Dataset items
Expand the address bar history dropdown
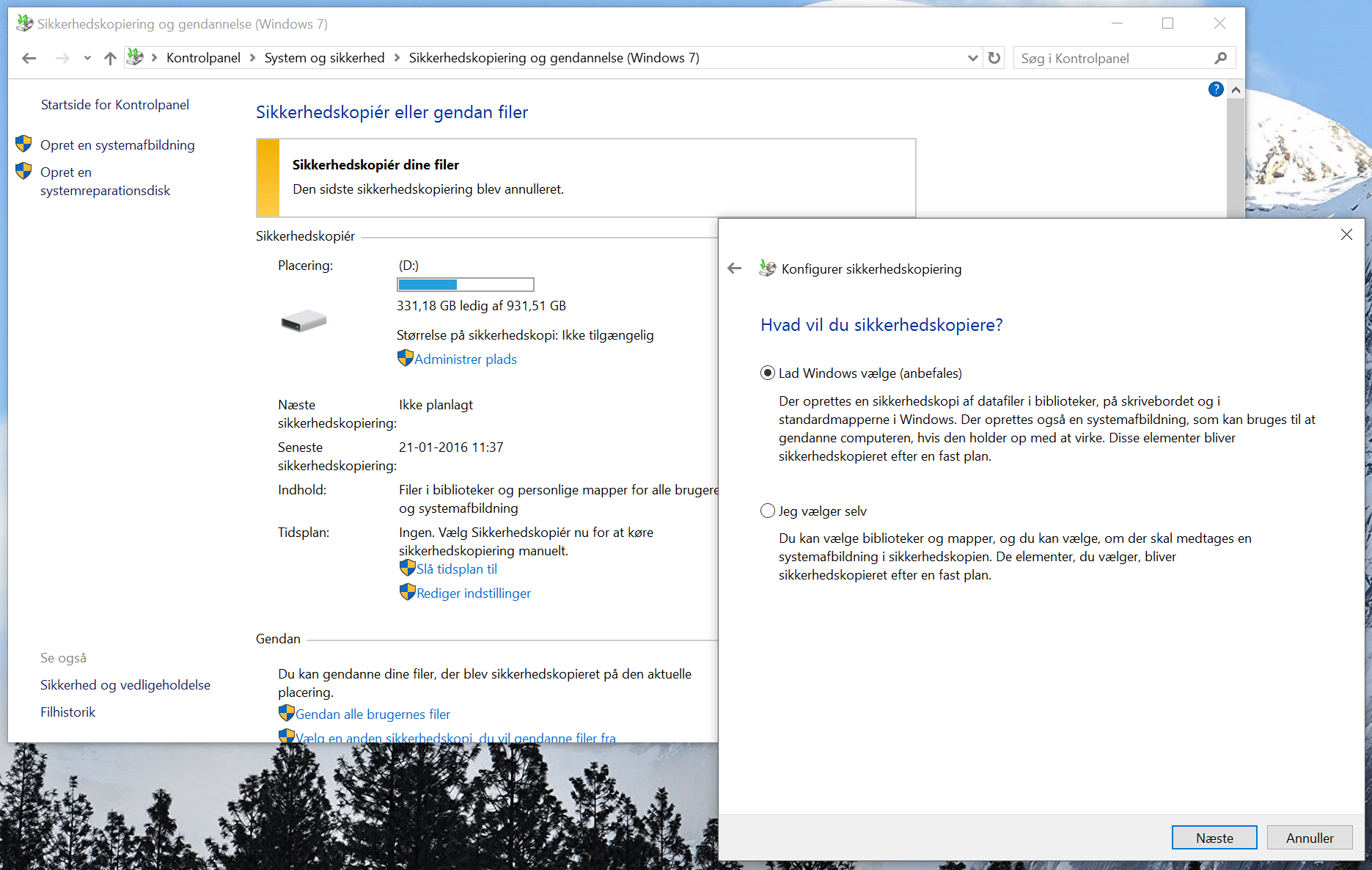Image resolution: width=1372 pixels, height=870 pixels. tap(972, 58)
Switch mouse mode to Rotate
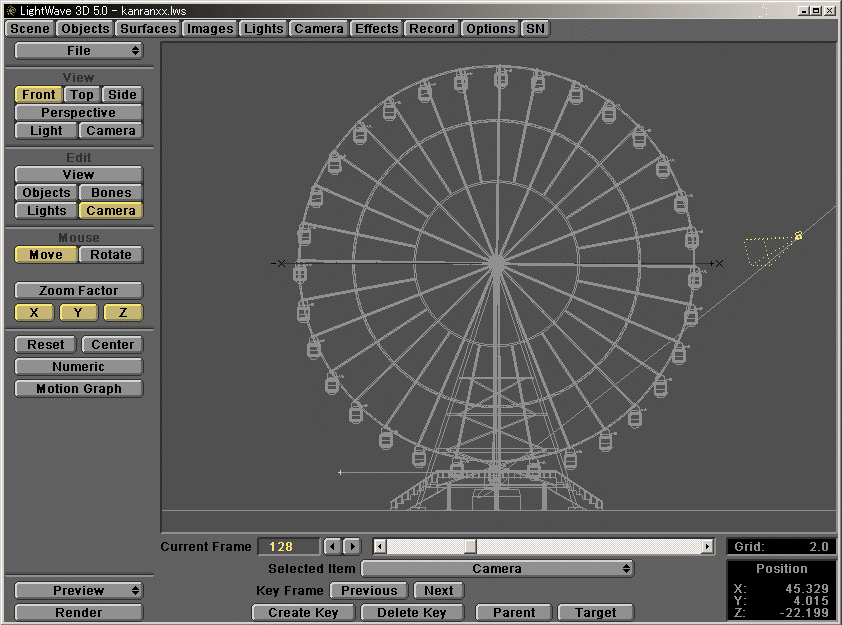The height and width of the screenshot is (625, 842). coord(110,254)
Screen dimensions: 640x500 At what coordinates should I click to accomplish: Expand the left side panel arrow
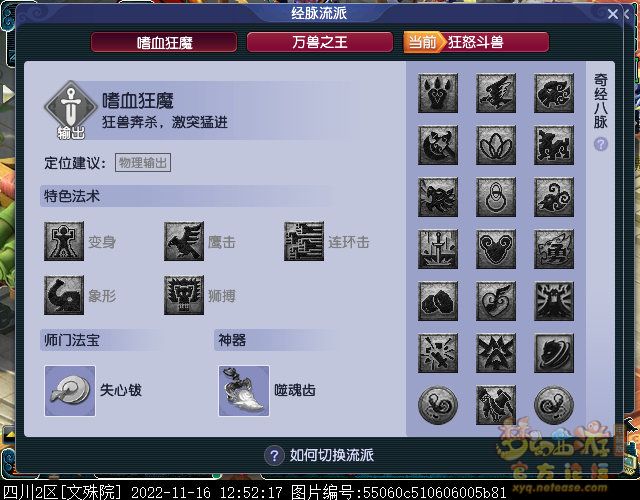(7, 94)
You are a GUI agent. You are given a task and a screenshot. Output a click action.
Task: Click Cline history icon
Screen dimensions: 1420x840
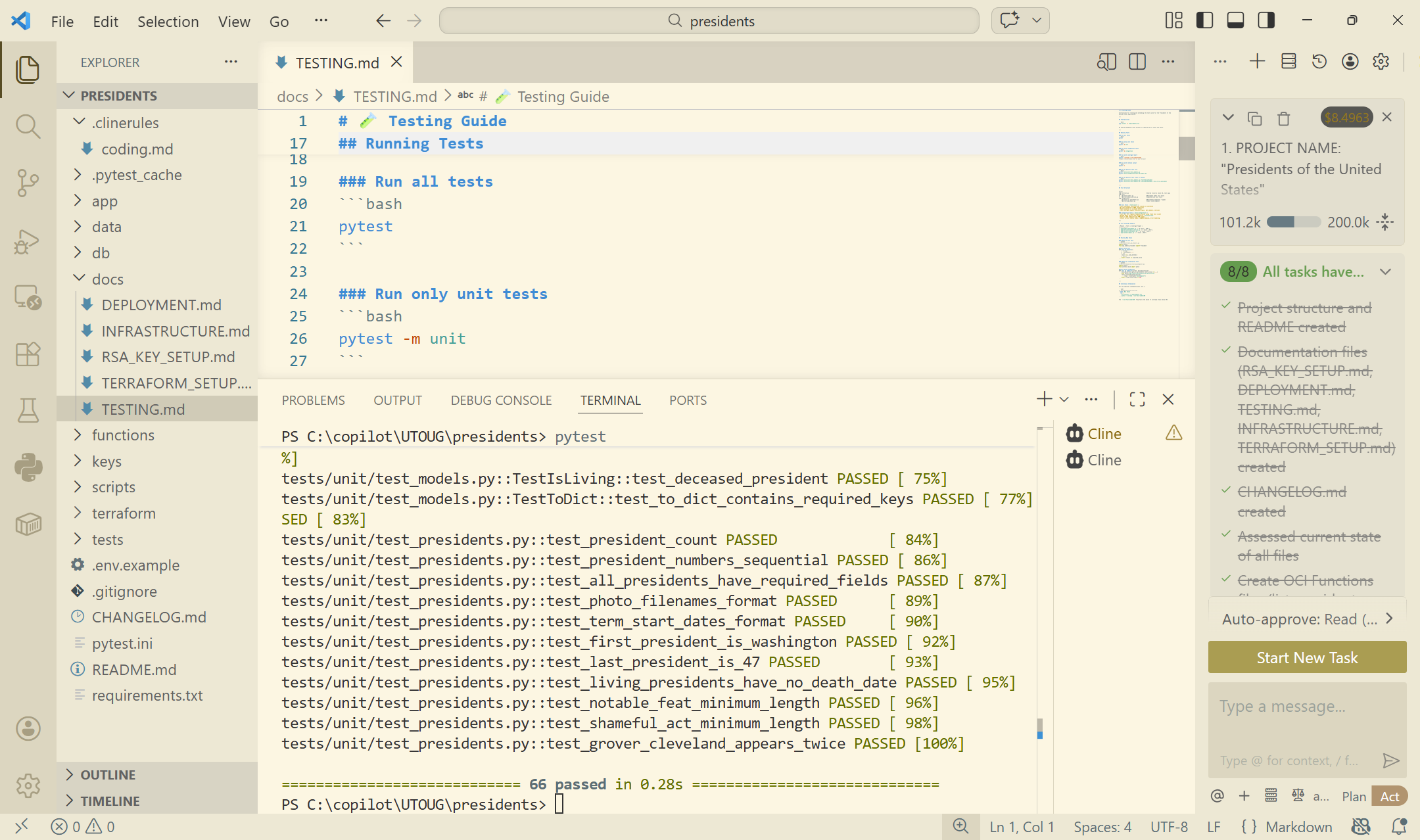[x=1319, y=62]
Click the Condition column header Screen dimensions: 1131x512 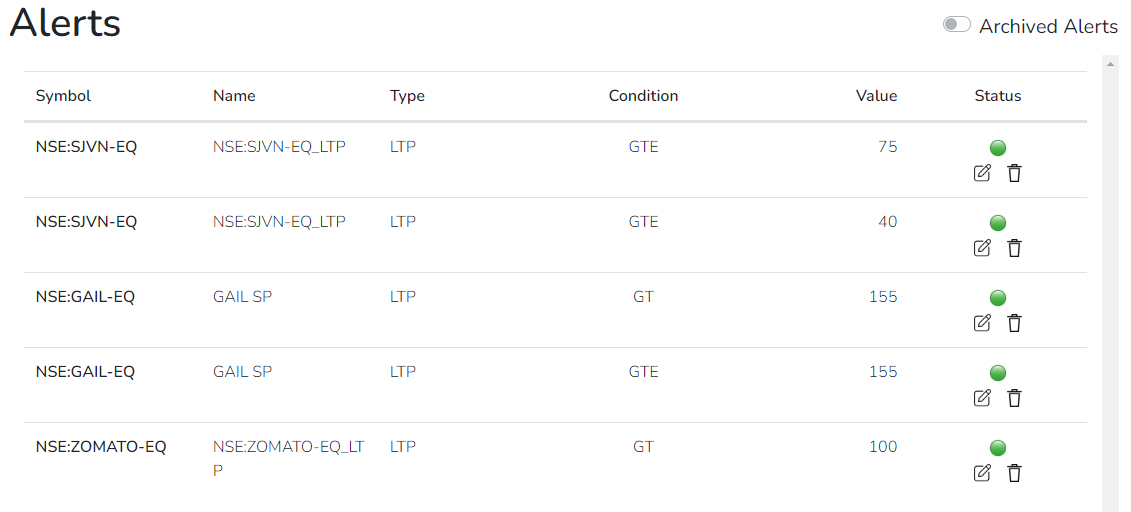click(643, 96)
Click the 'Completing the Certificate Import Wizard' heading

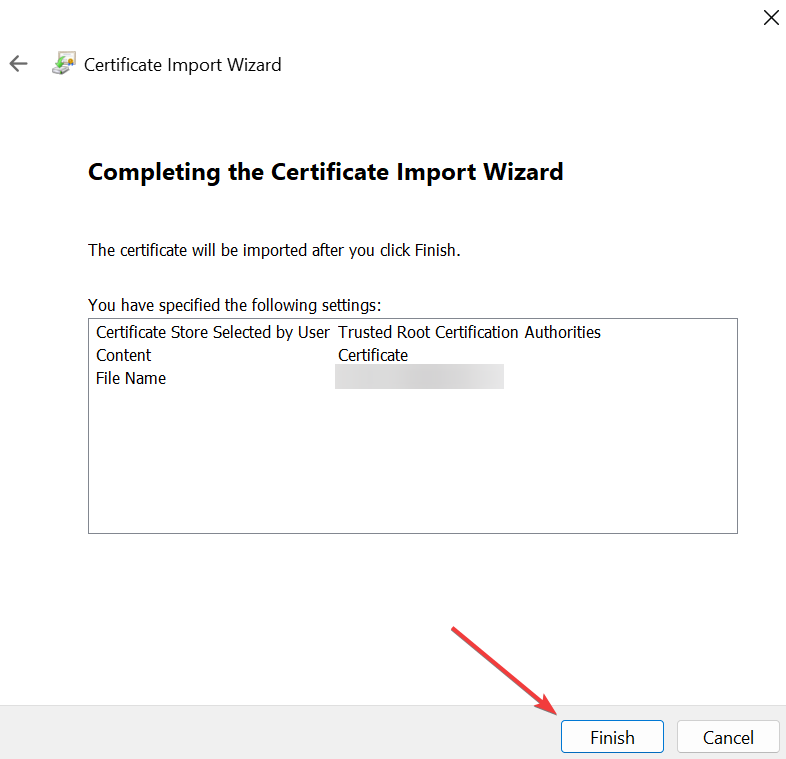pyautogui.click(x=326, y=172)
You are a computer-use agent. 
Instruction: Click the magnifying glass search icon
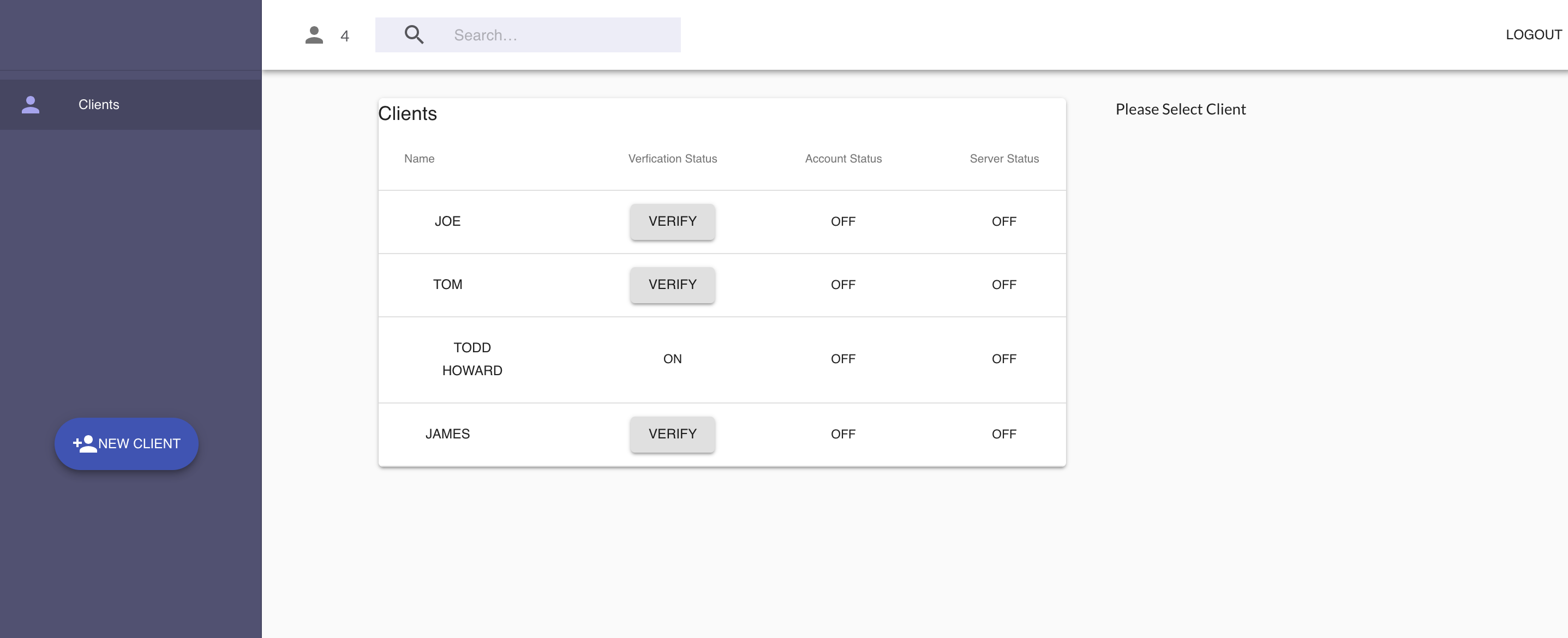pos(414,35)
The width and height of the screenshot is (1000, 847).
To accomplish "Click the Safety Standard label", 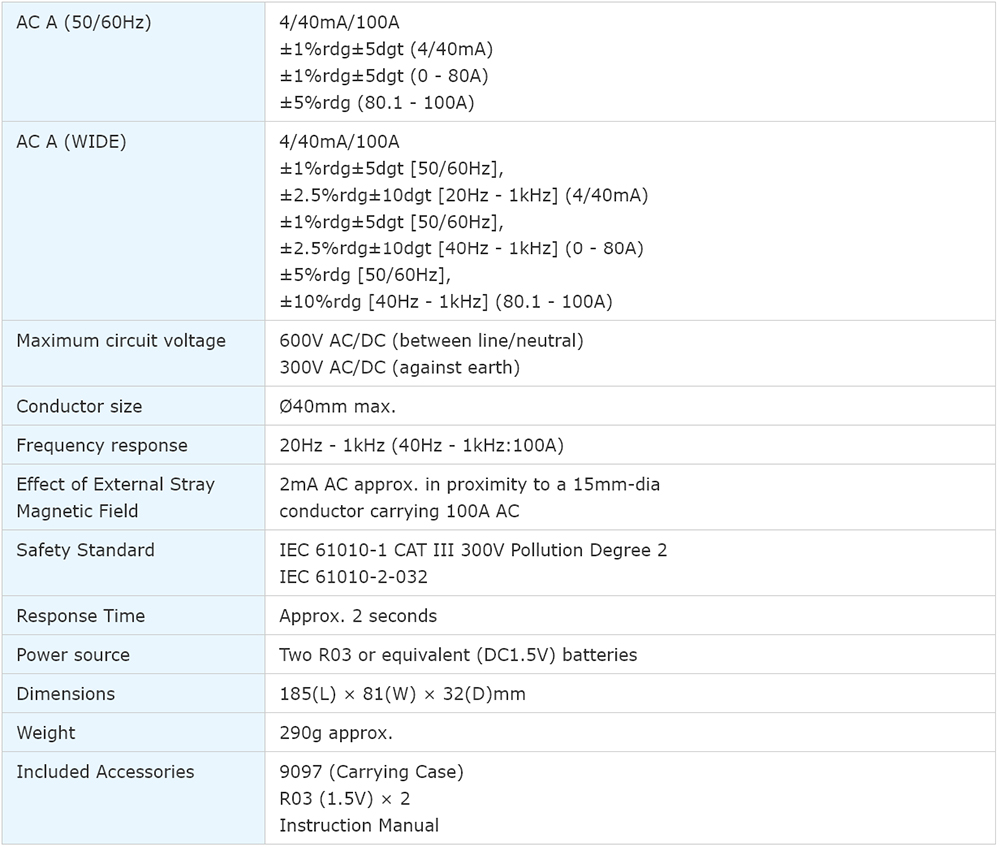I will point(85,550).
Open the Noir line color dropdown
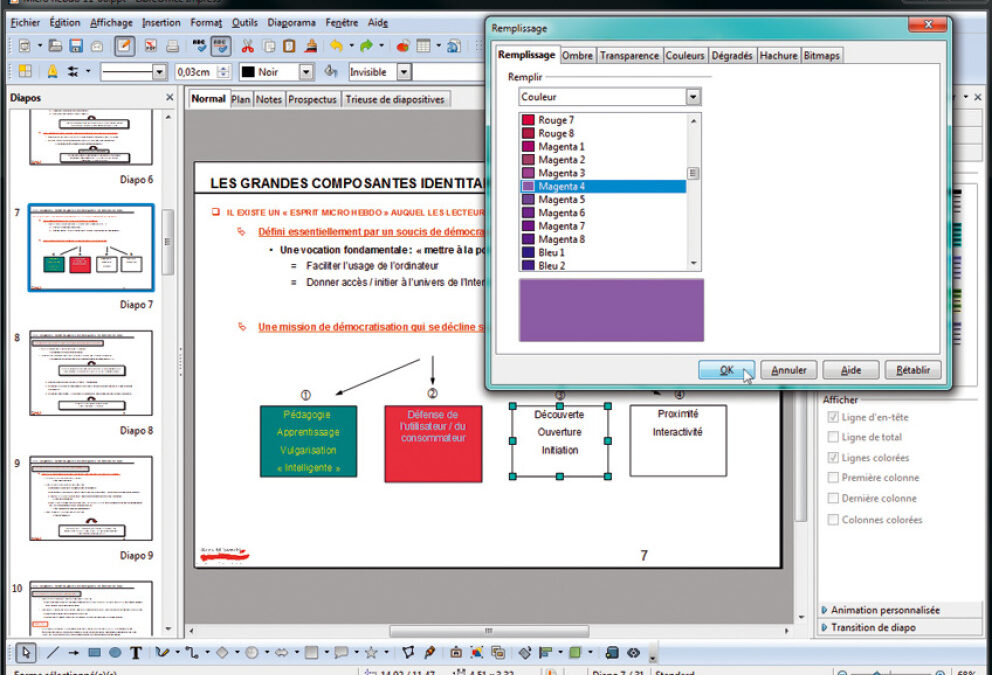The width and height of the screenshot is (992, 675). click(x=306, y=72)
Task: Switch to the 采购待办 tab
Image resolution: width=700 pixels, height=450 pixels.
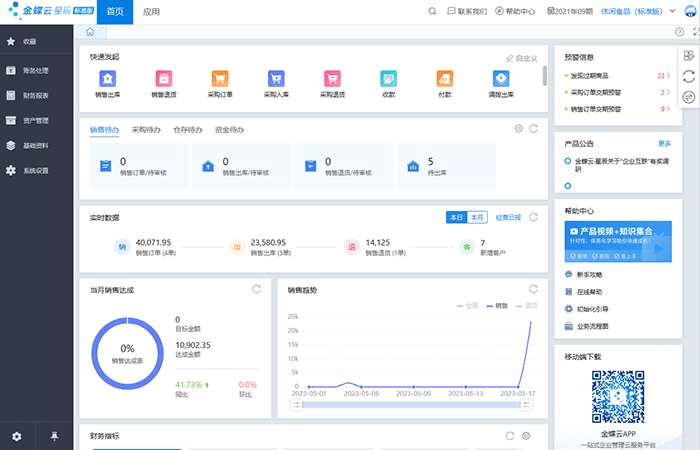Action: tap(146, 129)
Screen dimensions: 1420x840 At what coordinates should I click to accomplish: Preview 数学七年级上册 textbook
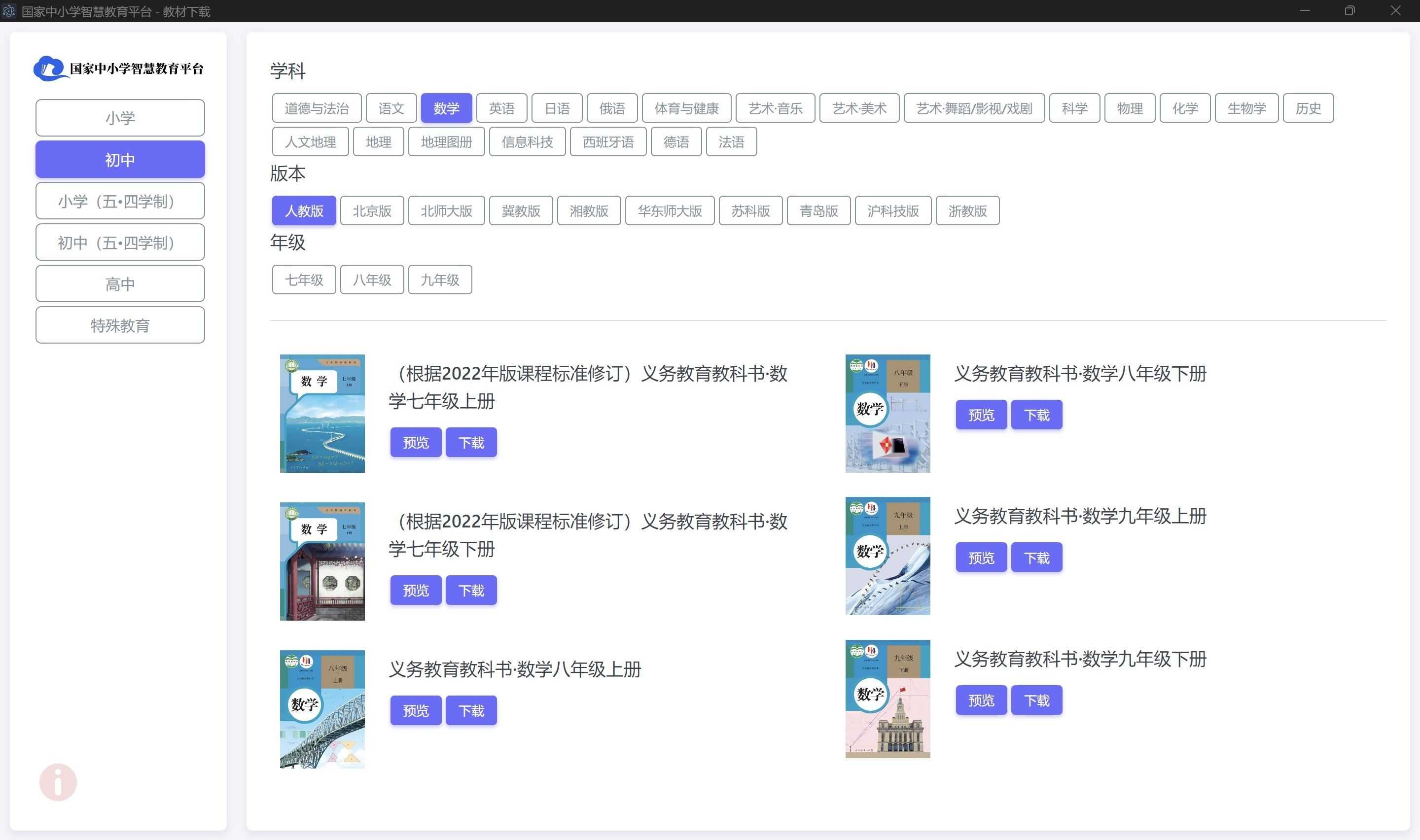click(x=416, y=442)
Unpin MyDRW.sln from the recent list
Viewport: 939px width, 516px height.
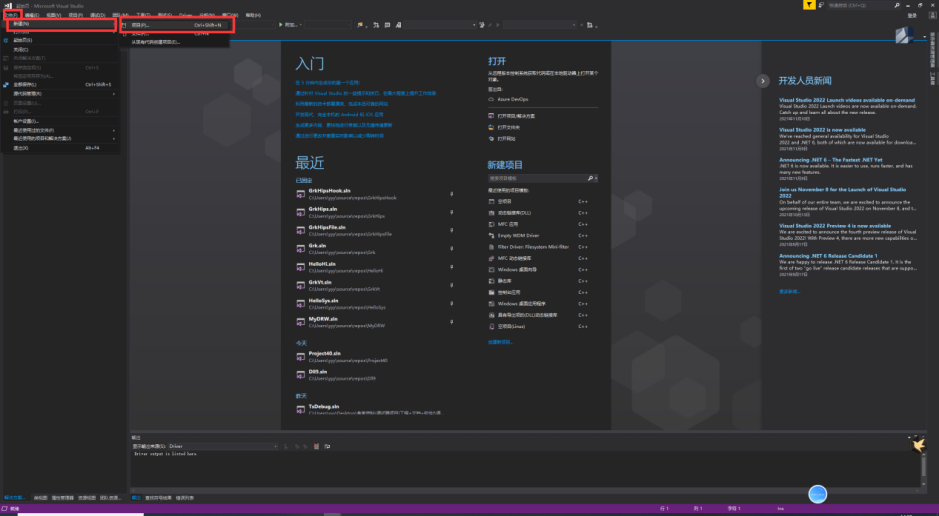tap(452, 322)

◆ Requirements ◆
Return each line of the material above that contains the word "Expand", copied unchanged.

◆ Answer for the task ◆
Expand the address bar history dropdown
Screen dimensions: 640x500 At what coordinates should I click to accomplish: Expand the left side panel arrow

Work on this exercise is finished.